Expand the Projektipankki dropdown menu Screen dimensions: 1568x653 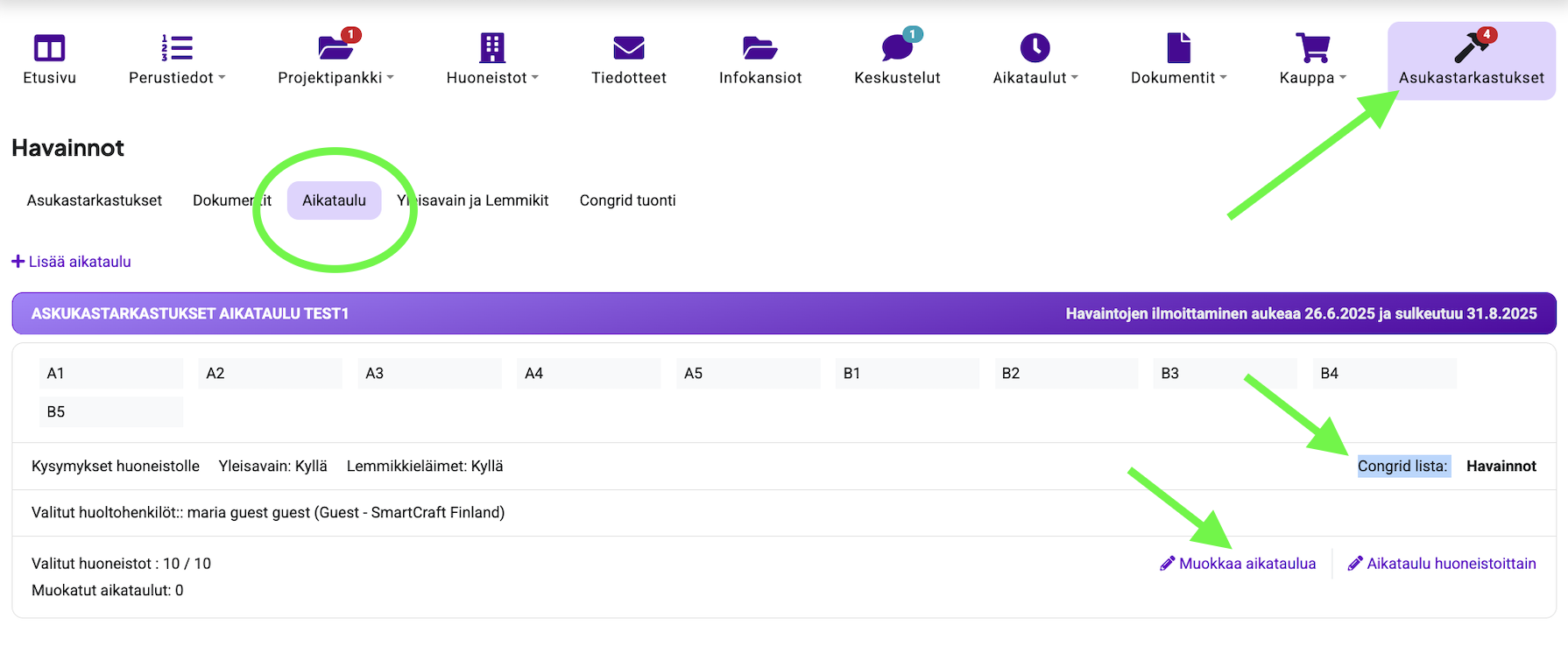click(335, 78)
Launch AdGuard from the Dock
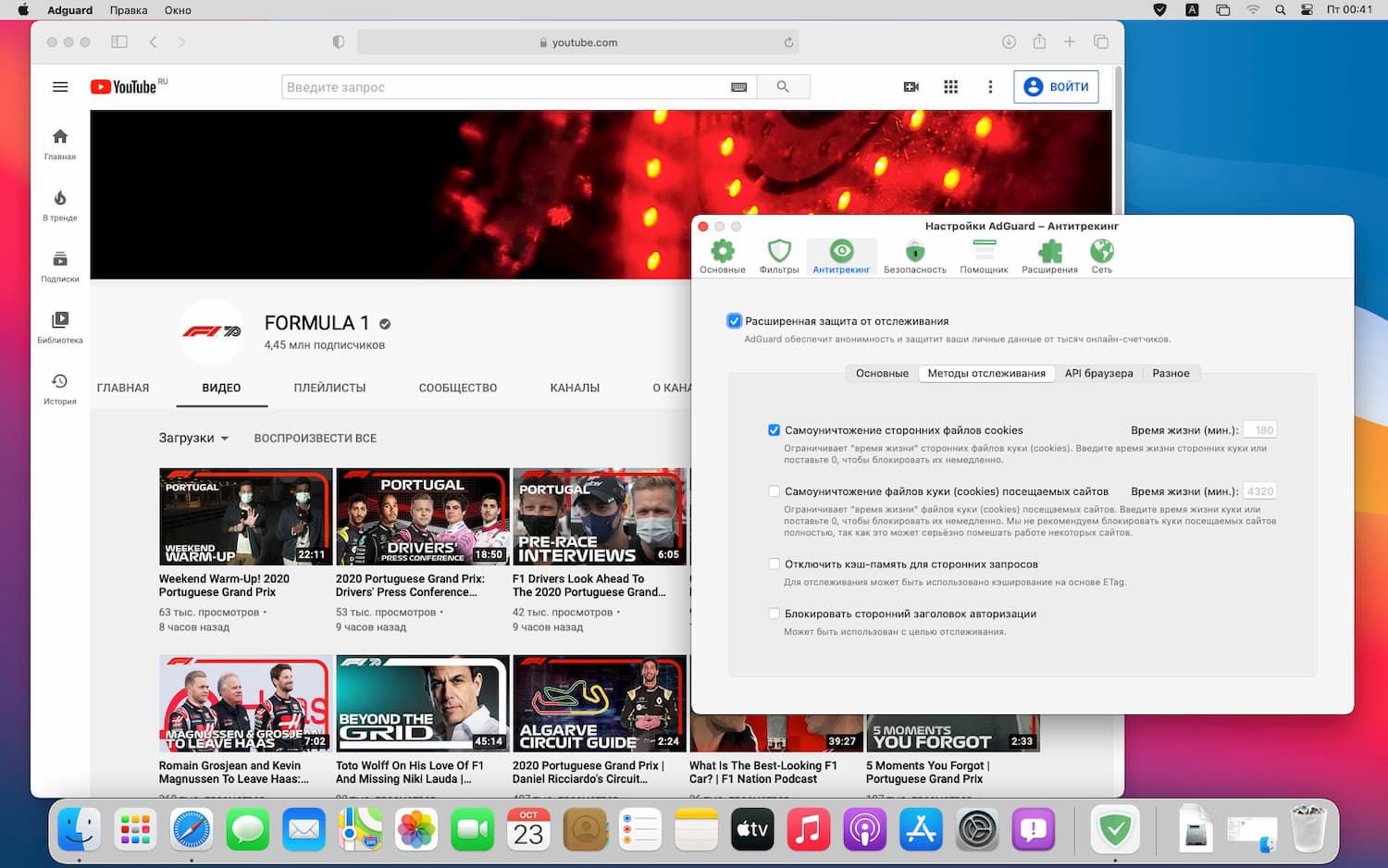1388x868 pixels. (x=1115, y=829)
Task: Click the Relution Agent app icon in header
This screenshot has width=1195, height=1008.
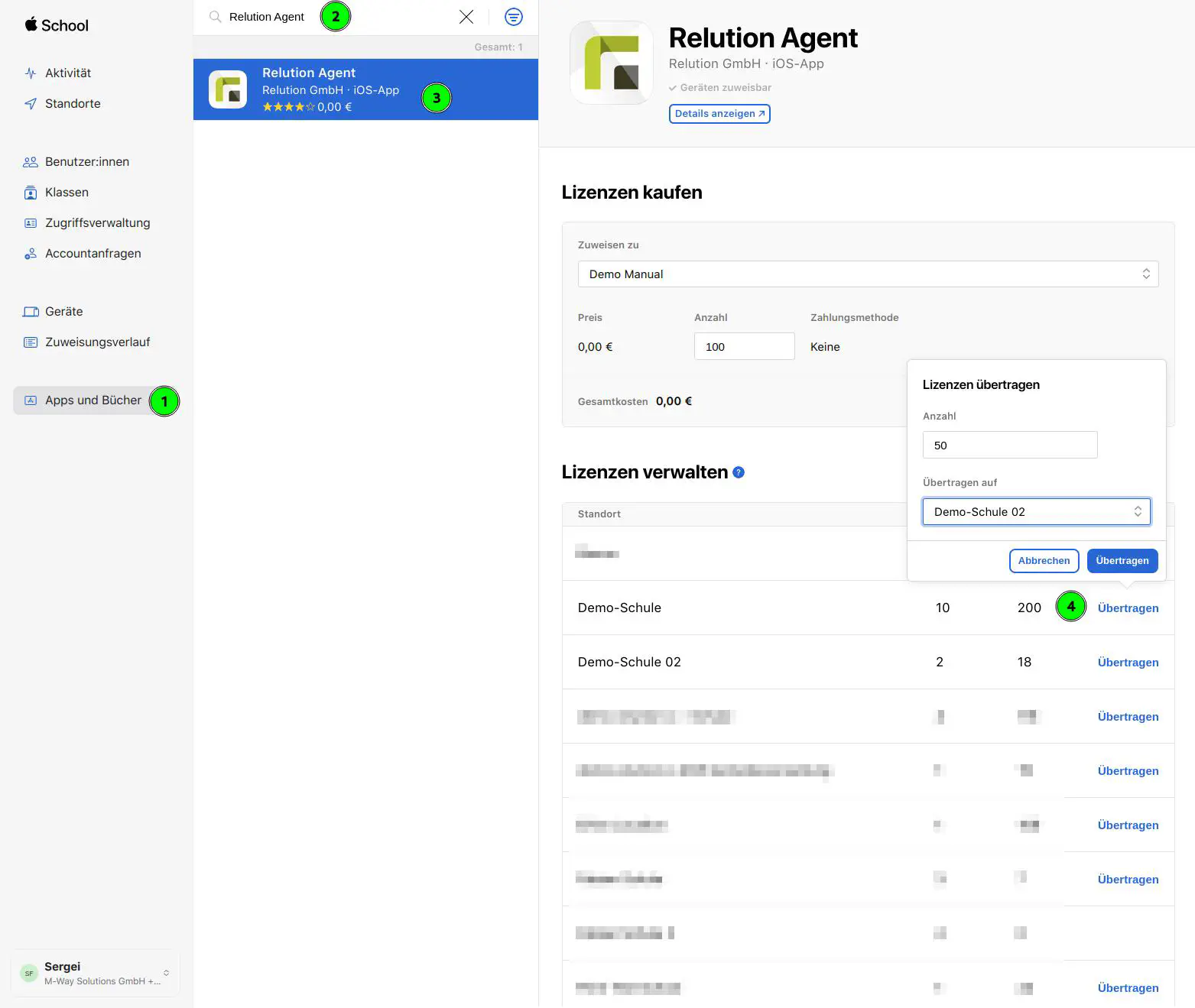Action: point(612,63)
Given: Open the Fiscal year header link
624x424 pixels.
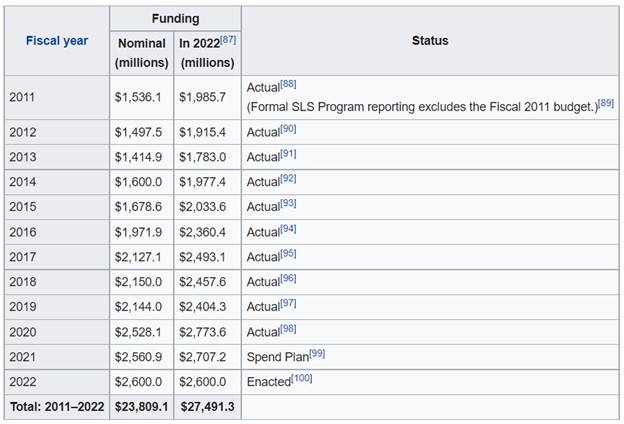Looking at the screenshot, I should pyautogui.click(x=57, y=41).
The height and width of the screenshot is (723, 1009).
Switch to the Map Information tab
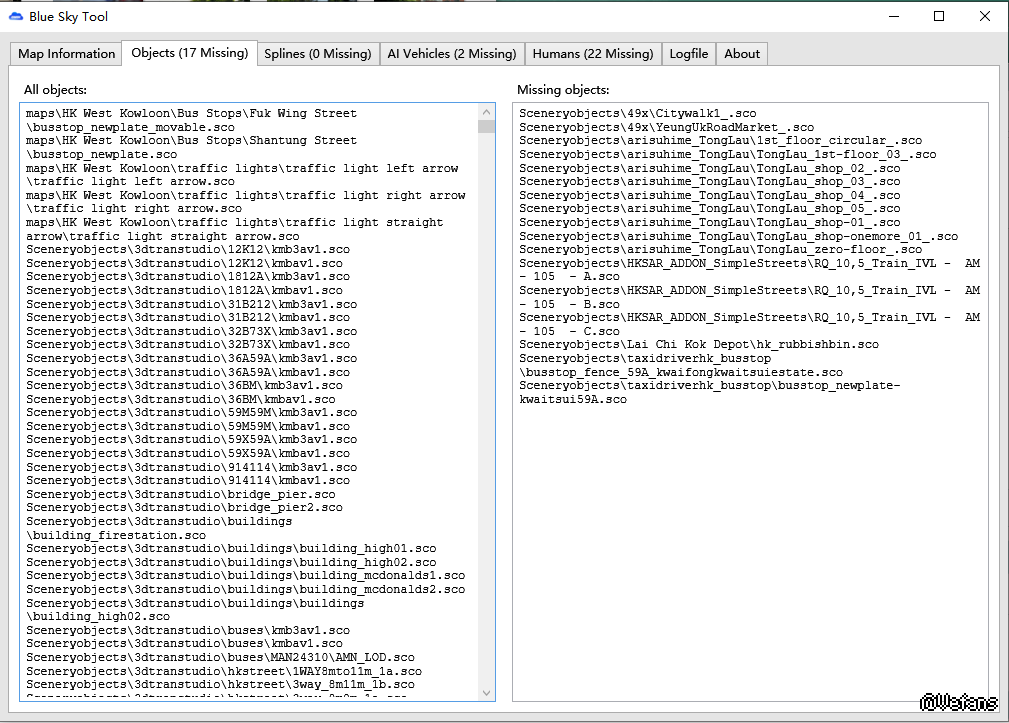click(x=66, y=54)

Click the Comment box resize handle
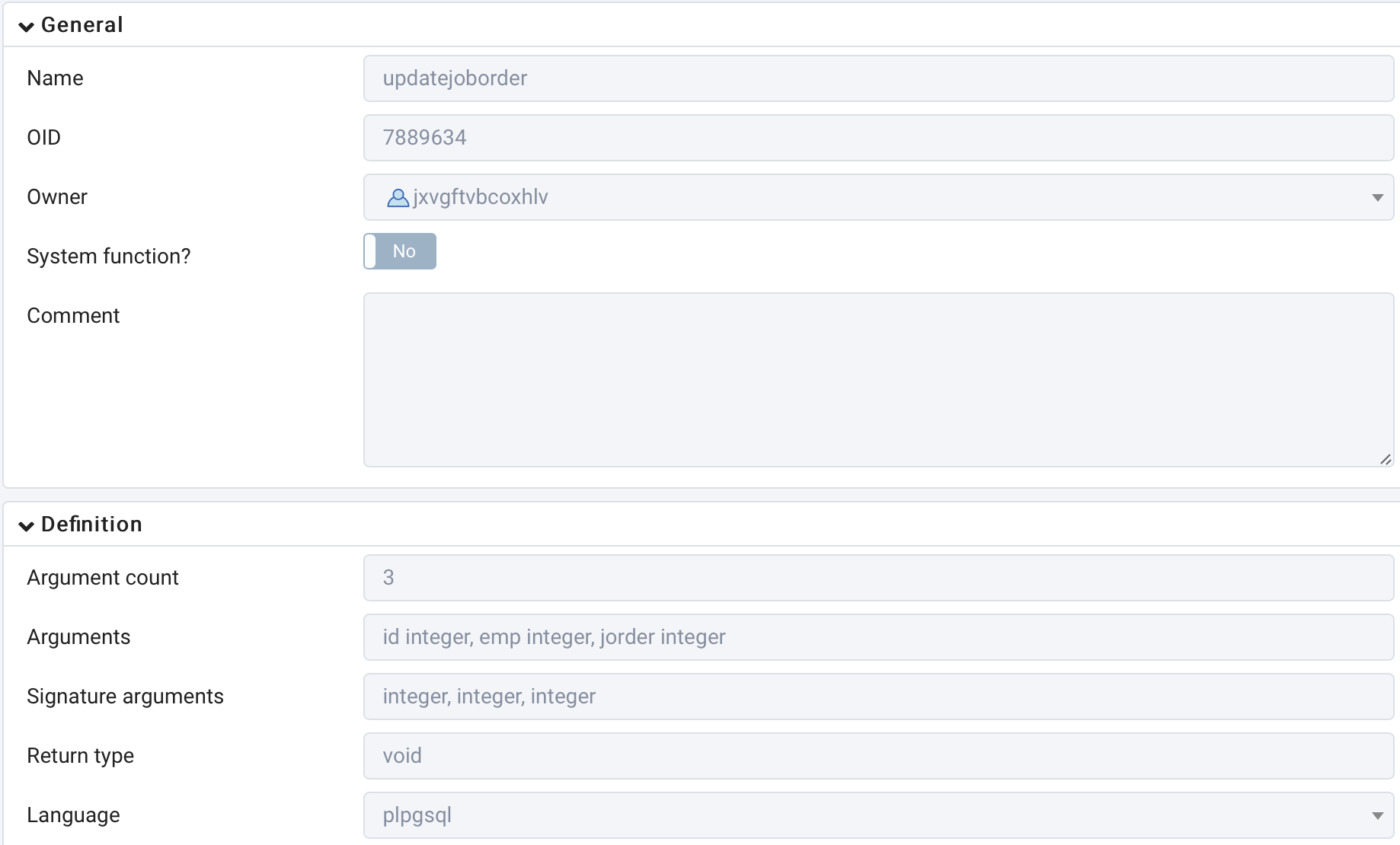tap(1386, 459)
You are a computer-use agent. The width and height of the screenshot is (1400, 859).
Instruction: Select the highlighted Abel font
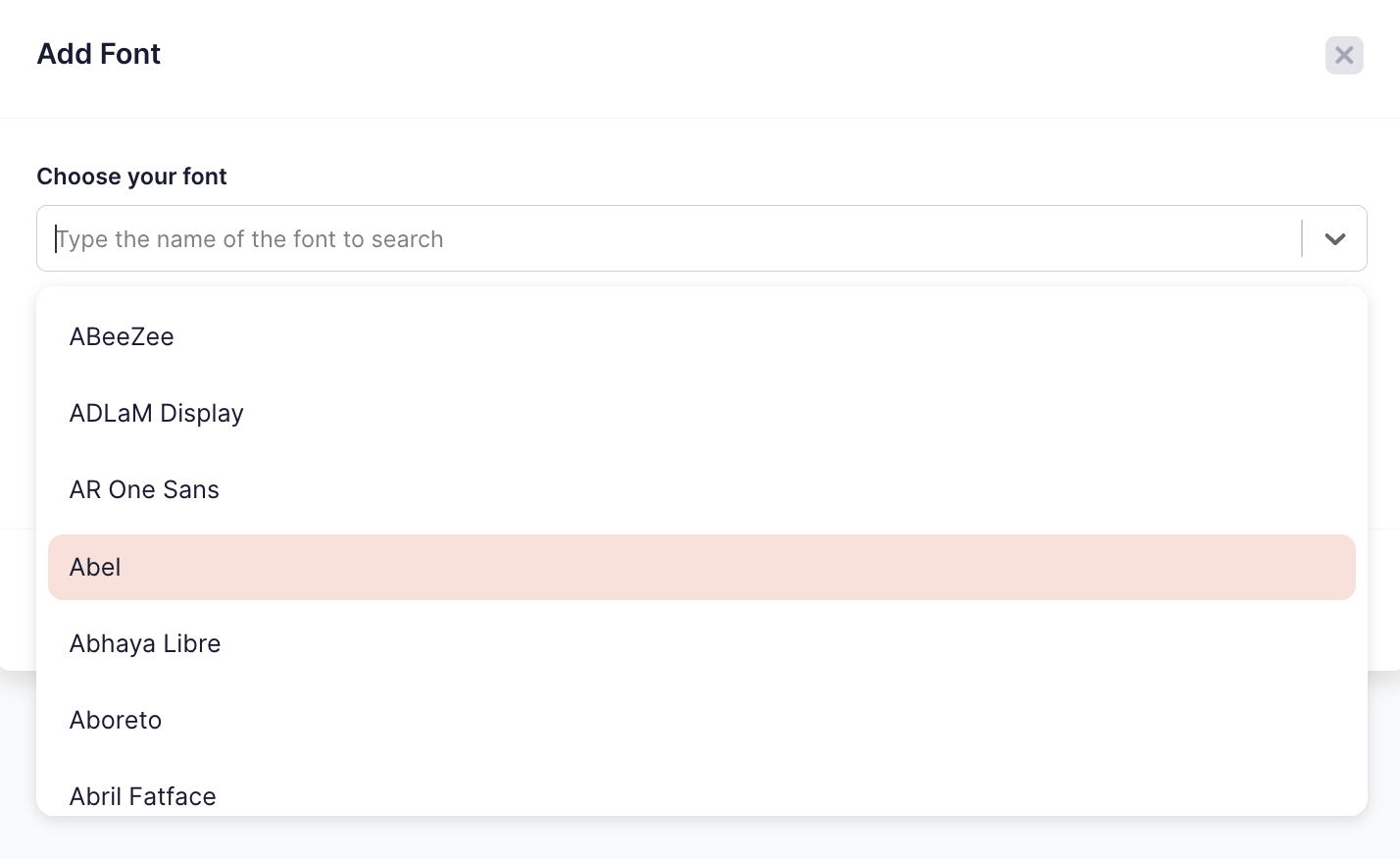tap(95, 567)
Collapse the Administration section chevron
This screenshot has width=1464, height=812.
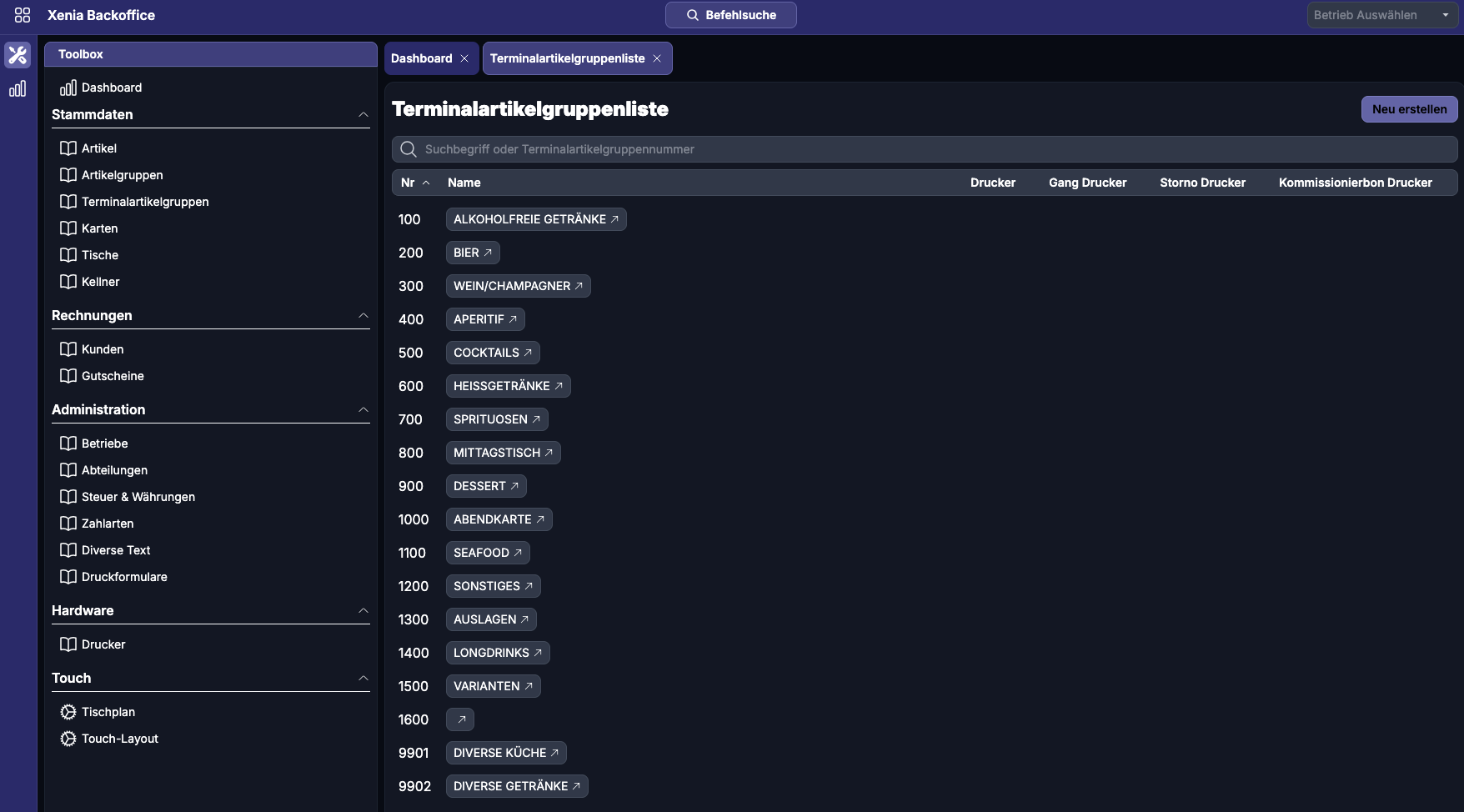point(363,410)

**TASK STATEMENT:**
Reproduce verbatim the part of the records that opens with the line containing "Task: Click the" and closes with the line containing "tap(1386, 459)", omitting the pictures.

**EXPECTED ANSWER:**
Task: Click the Relution Agent app icon in header
This screenshot has width=1195, height=1008.
Action: point(612,63)
Given: Open the Fiscal year header link
624x424 pixels.
Looking at the screenshot, I should pyautogui.click(x=57, y=41).
The height and width of the screenshot is (723, 1009).
Switch to the Map Information tab
click(x=66, y=54)

Click the Comment box resize handle
tap(1386, 459)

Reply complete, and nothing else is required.